Can you output the records from the line containing "Go to next page with right chevron" down through the end of the records as a two-column CSV with the columns text and answer, one row per record? Put each value in a single quoted field, turn line breaks into spaces, and leave the pictures out.

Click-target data
· · ·
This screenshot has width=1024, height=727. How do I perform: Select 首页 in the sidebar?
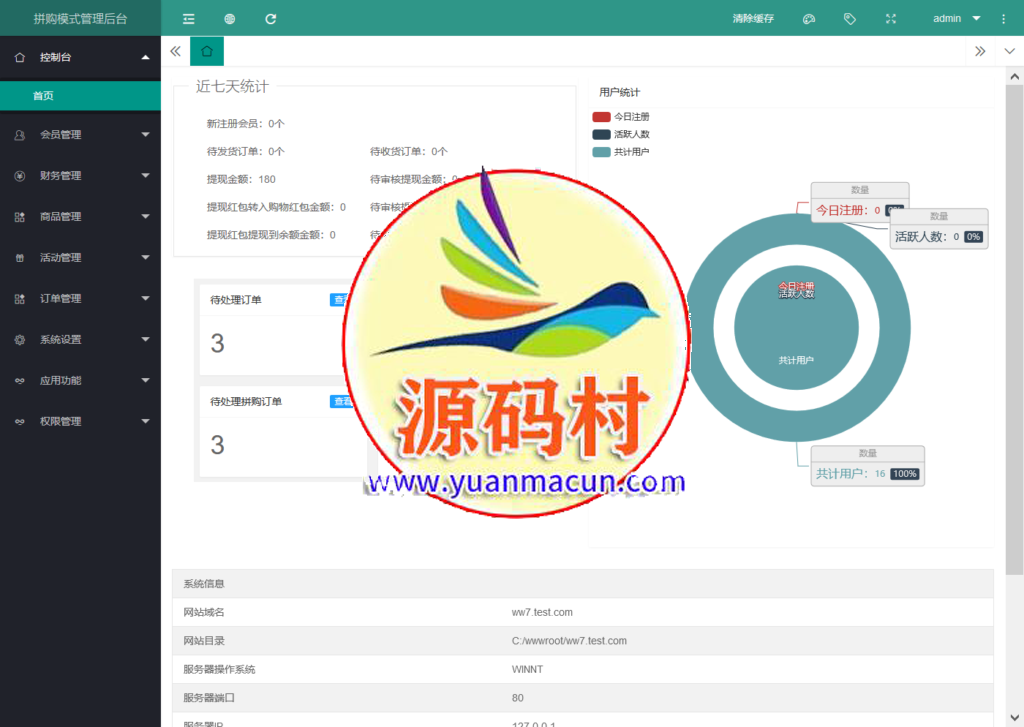point(43,96)
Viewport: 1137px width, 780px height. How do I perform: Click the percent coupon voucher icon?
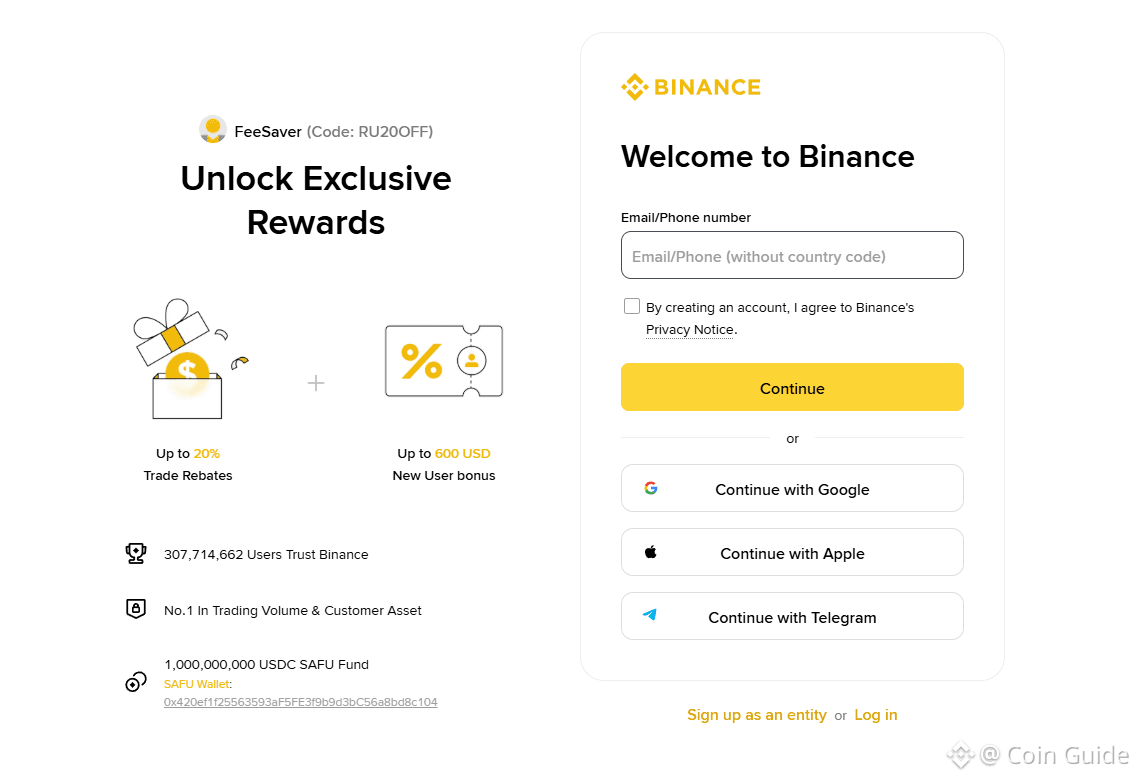click(444, 361)
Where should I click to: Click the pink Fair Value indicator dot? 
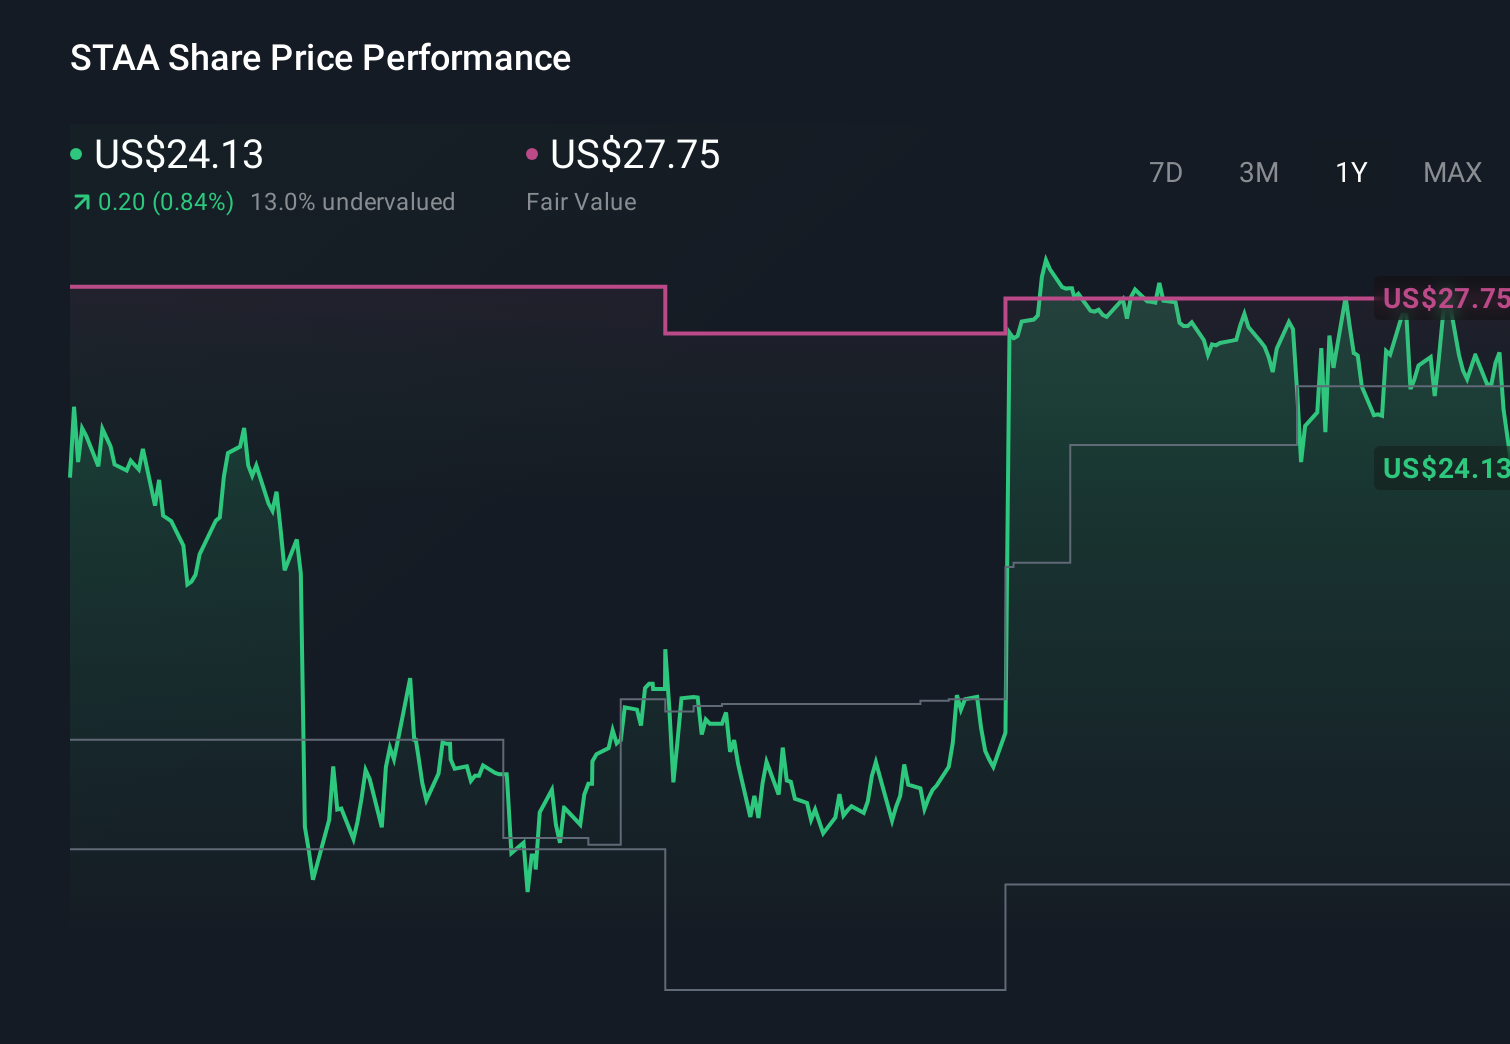pyautogui.click(x=533, y=152)
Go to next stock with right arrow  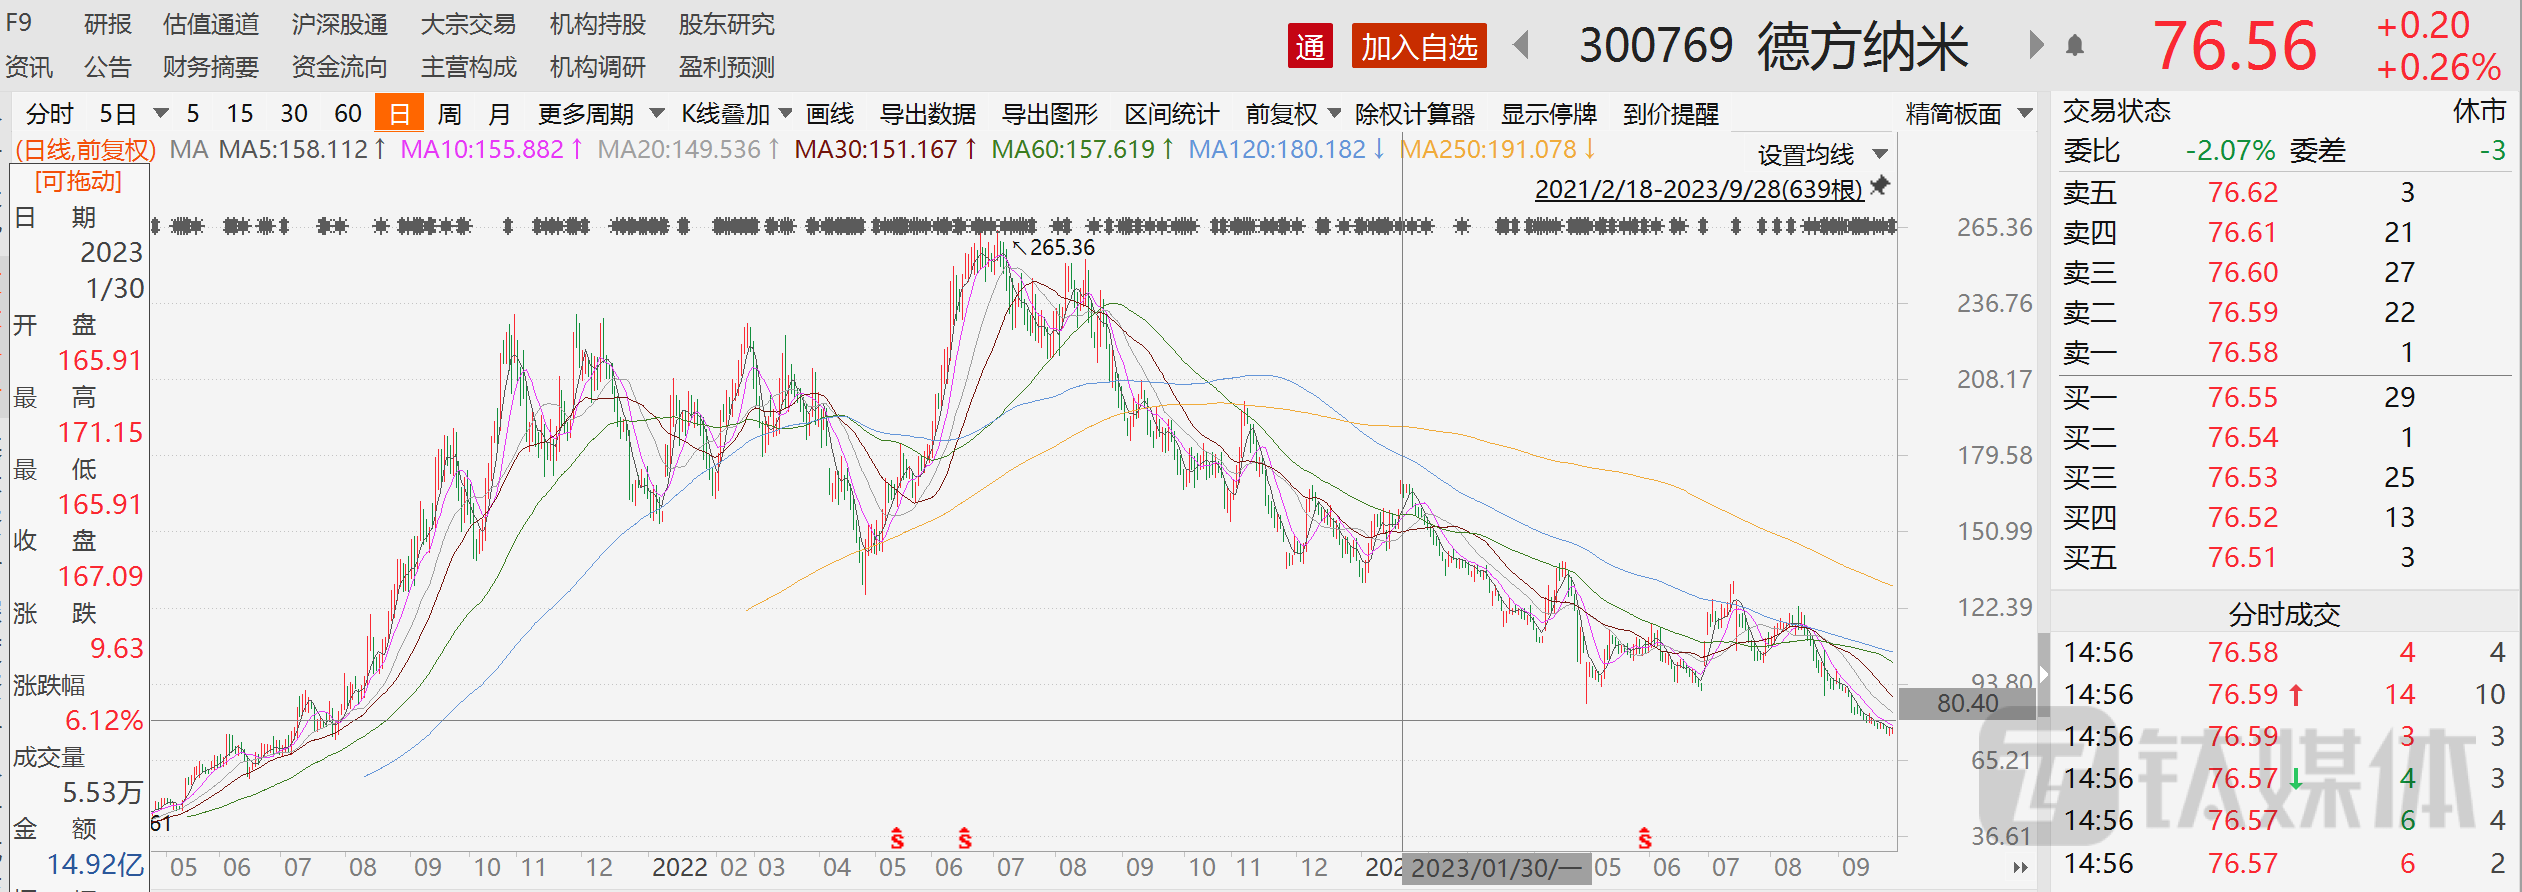coord(2035,45)
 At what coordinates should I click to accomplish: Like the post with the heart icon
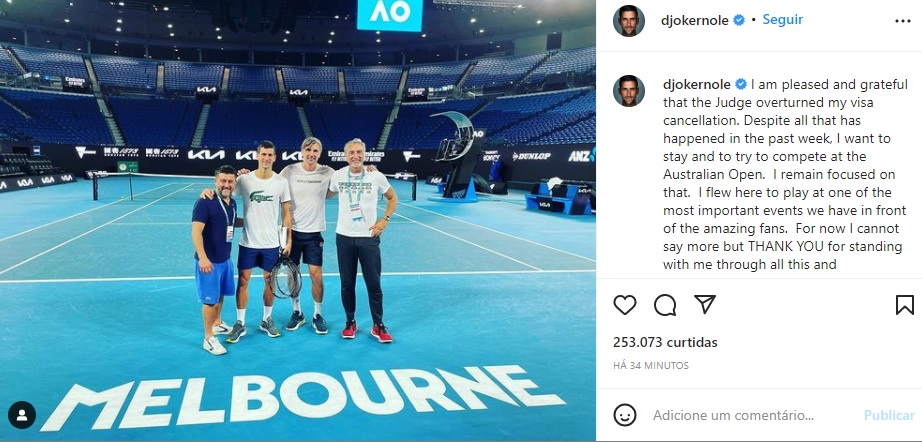point(624,305)
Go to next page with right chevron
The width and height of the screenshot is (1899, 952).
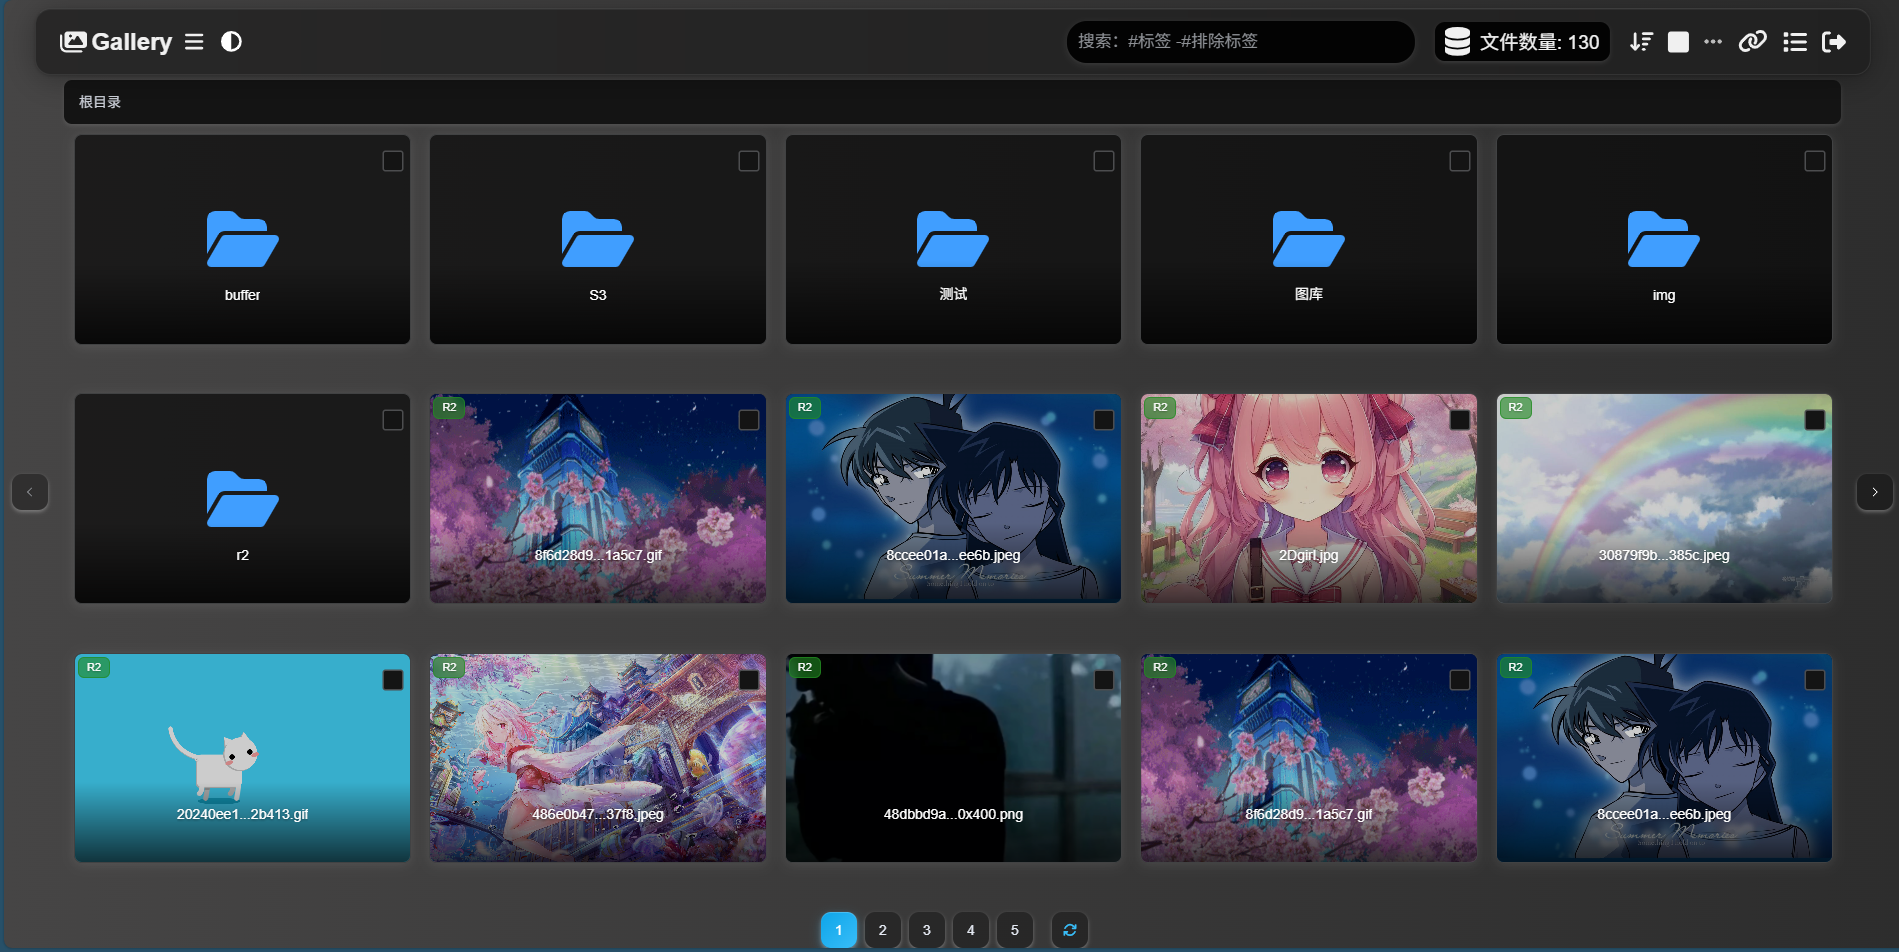(1874, 492)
· · ·
OUTPUT BELOW ▸
text,answer
"Go to next page with right chevron The width and height of the screenshot is (1899, 952).","(1874, 492)"